DI FRANCESCA CAPELLI

“Sono state le Ong”. Jair Bolsonaro gioca in contropiede e rimbalza le accuse degli ambientalisti sugli incendi delle ultime settimane in Amazzonia. Senza alcuna prova, sostiene che gli incendiari siano proprio gli attivisti delle Ong, che dall’inizio del mandato hanno lanciato l’allarme per la minaccia al polmone verde del mondo. Il presidente del Brasile ha infatti abrogato una dopo l’altra le leggi che lo tutelavano per favorirne lo sfruttamento commerciale.
In realtà erano state proprio le Ong ad accusare le politiche di Bolsonaro di favorire gli incendi (che nei giorni scorsi sono arrivati a oscurare il cielo sulla città di San Paolo, a ben 1700 km di distanza): gli agricoltori, incoraggiati dalla deregulation ambientale, sarebbero più propensi ad appiccare il fuoco ad ampie aree di foresta per dare spazio alle coltivazioni o all’allevamento del bestiame.
Il presidente, invece, pare aver smascherato un perverso piano delle Ong per mettere in difficoltà il suo governo e ottenere più fondi. Per poi essere costretto, poco dopo, ad ammettere di non avere prove a sostegno delle proprie parole e di parlare spinto da una “sensazione”.
Restano i 72mila incendi che si sono sviluppati in Amazzonia dall’inizio del 2019, l’84 per cento in più rispetto allo scorso anno, documentati a colpi di immagini satellitari dall’Inpe (l’agenzia spaziale brasiliana).
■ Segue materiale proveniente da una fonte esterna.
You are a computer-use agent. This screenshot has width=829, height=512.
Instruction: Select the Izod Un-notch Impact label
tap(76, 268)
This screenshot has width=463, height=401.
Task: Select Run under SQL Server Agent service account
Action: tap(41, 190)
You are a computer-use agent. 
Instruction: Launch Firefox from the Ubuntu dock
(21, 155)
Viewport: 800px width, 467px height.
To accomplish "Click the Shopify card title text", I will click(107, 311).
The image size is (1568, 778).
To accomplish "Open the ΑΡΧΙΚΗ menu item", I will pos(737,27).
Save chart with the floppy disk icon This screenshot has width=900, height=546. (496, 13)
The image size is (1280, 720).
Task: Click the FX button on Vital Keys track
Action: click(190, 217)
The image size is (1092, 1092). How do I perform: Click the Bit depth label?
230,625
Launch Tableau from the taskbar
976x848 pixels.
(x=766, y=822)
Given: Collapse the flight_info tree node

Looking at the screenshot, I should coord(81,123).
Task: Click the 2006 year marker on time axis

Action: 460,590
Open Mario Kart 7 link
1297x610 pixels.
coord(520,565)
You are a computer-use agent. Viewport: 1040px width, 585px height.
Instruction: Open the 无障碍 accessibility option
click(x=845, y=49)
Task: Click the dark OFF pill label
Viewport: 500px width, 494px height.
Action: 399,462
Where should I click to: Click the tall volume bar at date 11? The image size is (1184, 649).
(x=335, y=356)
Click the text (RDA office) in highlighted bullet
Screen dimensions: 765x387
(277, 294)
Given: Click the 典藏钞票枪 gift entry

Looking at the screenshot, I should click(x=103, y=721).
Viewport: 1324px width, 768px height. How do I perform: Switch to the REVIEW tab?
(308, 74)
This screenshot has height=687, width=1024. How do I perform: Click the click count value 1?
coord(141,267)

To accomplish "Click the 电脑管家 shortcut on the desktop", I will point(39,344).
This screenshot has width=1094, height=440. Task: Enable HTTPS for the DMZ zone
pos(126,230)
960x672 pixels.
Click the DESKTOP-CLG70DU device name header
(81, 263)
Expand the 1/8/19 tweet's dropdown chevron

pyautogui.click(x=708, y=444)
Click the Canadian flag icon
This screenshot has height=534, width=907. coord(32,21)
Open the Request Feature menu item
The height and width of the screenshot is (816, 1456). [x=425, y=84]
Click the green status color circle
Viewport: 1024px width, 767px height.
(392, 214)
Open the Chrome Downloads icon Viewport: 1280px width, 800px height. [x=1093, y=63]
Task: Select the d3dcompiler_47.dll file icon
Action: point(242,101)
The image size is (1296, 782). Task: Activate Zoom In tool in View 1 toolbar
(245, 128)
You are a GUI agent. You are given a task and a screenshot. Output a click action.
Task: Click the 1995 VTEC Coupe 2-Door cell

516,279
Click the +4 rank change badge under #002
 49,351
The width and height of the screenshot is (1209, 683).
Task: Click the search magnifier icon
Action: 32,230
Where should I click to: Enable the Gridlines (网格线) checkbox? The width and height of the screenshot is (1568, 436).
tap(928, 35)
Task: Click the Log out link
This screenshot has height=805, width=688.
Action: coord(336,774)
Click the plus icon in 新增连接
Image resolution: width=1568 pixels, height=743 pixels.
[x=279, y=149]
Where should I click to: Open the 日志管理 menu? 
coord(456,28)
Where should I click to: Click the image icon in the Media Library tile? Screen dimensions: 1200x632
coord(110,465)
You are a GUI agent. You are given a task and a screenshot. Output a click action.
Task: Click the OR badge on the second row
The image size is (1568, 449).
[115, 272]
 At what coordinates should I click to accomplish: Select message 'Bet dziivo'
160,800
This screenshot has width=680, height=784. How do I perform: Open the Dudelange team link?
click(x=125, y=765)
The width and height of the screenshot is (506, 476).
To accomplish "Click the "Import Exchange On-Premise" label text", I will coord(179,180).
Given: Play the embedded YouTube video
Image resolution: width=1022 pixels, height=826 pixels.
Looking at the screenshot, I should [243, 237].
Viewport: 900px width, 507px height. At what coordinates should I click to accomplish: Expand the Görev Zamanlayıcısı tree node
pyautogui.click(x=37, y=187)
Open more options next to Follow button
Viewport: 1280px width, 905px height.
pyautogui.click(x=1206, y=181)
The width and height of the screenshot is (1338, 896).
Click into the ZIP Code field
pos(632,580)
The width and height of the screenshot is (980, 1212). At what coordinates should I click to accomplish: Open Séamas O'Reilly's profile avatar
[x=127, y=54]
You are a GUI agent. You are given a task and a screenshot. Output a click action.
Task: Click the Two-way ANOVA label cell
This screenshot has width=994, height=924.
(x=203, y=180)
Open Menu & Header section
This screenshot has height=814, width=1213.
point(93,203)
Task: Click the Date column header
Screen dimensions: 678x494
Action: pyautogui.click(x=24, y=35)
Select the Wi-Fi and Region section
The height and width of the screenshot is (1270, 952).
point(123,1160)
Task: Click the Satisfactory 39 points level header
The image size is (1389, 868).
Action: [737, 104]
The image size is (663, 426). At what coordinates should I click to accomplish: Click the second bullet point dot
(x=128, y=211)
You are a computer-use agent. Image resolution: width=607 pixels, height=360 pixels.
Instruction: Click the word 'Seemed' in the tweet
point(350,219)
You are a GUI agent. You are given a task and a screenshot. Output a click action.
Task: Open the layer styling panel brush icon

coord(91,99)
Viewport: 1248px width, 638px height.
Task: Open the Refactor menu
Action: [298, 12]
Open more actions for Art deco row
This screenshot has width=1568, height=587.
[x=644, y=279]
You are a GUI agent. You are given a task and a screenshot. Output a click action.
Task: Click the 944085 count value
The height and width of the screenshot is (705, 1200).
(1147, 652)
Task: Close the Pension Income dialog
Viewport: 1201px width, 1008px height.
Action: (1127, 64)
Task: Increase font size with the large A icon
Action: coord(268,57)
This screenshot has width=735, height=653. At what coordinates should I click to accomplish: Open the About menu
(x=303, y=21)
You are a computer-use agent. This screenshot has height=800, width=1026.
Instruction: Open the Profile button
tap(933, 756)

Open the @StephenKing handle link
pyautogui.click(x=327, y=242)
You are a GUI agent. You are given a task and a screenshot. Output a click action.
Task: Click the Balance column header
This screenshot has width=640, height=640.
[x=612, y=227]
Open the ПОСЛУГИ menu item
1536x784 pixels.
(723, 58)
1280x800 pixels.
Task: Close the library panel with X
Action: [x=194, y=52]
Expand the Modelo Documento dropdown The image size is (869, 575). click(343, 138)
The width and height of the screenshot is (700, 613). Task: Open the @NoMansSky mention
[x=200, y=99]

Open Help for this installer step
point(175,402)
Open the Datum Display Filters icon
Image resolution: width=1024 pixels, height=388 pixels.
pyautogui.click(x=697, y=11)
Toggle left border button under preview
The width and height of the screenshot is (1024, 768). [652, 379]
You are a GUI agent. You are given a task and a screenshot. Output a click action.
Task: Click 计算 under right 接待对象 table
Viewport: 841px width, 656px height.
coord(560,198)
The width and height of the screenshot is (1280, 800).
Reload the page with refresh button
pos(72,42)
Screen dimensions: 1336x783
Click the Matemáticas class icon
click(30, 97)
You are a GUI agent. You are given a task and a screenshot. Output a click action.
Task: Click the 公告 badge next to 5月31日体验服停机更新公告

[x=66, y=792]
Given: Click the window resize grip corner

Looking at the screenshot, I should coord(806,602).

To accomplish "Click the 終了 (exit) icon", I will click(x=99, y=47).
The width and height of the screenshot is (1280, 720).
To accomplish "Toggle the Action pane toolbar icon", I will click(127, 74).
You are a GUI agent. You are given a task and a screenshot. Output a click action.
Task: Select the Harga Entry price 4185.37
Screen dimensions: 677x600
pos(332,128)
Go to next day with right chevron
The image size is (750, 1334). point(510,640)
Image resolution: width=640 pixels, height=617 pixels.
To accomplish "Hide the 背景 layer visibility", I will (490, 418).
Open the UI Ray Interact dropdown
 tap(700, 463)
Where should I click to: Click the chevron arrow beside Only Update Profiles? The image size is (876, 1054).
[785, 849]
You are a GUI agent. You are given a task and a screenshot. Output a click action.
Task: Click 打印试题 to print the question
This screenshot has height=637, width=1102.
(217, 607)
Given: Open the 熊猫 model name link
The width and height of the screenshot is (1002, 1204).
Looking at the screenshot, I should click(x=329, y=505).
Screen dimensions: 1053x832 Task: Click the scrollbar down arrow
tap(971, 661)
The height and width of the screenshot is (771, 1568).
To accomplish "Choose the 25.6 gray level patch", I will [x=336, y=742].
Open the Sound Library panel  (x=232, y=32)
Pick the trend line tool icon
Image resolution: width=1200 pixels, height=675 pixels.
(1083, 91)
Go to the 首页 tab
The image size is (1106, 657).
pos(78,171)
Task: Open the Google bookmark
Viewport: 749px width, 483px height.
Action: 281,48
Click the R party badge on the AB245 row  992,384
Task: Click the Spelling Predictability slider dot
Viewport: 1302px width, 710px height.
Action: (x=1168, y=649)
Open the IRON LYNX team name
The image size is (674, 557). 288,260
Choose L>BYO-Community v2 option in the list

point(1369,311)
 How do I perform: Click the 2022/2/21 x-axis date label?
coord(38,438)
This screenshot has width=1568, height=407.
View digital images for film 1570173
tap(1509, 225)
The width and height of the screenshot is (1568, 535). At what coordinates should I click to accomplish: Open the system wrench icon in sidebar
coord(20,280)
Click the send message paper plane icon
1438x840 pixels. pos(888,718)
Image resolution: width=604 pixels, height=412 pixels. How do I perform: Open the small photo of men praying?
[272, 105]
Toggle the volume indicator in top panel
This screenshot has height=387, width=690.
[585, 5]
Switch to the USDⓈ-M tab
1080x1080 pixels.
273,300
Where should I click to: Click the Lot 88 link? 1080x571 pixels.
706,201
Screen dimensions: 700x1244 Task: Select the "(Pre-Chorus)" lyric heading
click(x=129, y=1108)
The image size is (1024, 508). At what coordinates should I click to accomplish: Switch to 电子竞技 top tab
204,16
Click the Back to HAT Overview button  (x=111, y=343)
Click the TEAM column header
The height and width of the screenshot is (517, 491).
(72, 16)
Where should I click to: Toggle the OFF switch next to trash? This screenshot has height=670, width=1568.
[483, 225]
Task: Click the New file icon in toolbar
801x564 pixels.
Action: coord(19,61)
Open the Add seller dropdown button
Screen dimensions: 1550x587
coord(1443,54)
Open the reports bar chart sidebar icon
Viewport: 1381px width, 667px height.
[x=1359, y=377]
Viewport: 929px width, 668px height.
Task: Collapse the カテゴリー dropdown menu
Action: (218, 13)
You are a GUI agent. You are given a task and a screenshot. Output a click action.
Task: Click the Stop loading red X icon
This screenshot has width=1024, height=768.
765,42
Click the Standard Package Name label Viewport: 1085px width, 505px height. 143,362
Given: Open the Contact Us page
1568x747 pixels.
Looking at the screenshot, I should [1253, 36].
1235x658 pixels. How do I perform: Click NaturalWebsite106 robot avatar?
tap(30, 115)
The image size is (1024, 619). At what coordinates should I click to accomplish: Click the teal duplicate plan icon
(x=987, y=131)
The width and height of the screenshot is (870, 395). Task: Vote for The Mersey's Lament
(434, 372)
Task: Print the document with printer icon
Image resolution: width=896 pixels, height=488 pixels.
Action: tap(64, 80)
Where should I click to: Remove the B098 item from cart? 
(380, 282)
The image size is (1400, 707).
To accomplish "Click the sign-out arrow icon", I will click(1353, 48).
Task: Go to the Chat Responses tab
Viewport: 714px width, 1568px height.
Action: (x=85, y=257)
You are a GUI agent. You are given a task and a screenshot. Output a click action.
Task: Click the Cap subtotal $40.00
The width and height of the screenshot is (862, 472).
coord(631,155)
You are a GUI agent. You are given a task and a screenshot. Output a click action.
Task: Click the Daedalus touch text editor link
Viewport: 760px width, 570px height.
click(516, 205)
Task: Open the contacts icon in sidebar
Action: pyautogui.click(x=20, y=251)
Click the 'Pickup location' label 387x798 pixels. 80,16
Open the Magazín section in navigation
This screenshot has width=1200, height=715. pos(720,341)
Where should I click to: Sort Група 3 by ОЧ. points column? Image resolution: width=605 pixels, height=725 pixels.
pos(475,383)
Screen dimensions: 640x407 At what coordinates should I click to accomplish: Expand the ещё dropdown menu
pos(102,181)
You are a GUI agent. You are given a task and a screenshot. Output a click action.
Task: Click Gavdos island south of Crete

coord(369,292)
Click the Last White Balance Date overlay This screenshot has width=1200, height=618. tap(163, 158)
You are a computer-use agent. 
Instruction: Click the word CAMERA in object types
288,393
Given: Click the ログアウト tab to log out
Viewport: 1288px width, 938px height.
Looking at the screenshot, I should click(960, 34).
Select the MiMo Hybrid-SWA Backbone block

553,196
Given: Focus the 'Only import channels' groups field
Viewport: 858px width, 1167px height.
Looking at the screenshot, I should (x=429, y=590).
Un danno irreparabile per un’area a elevatissima biodiversità (circa 3 milioni di specie animali e vegetali), dove vive circa un milione di nativi.
Davanti a questi dati, che hanno suscitato reazioni internazionali (Norvegia e Svezia hanno ritirato i fondi per contribuire alla conservazione dell’Amazzonia), Bolsonaro ha prima negato, poi accusato gli agricoltori, infine le Ong che a suo dire lo dipingono come un novello Nerone.